# About this task
What lines of the data below hold "Clemson"? Show them.

"""

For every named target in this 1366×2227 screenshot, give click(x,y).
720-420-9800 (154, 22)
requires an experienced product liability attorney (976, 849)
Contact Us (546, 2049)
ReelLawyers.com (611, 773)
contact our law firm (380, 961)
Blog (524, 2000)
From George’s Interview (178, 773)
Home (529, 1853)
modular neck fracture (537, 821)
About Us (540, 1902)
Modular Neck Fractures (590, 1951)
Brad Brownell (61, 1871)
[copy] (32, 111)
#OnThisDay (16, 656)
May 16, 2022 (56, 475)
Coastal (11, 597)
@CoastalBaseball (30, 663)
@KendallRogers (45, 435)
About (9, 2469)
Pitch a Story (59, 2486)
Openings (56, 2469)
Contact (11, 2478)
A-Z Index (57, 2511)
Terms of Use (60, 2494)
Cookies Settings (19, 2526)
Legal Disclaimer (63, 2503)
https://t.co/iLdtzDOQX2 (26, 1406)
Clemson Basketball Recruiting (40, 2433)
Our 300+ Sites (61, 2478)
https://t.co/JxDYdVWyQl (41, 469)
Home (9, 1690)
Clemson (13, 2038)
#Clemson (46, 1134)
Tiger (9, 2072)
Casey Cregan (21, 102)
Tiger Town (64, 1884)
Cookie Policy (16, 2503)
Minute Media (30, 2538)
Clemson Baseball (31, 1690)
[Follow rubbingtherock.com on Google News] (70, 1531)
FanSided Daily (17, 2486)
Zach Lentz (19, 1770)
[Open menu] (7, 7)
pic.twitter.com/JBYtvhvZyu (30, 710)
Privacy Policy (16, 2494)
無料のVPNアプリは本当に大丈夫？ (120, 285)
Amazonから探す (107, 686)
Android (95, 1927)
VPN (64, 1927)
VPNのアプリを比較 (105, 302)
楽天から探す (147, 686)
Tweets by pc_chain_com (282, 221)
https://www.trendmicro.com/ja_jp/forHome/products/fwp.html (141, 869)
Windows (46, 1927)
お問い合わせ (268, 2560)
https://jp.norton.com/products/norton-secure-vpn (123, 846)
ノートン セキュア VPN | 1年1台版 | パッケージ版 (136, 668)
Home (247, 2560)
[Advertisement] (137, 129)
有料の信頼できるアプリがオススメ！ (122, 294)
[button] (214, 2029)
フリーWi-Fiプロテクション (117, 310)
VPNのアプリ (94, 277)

"""

# Written response
Clemson Basketball Recruiting (40, 2433)
Clemson (13, 2038)
#Clemson (46, 1134)
Clemson Baseball (31, 1690)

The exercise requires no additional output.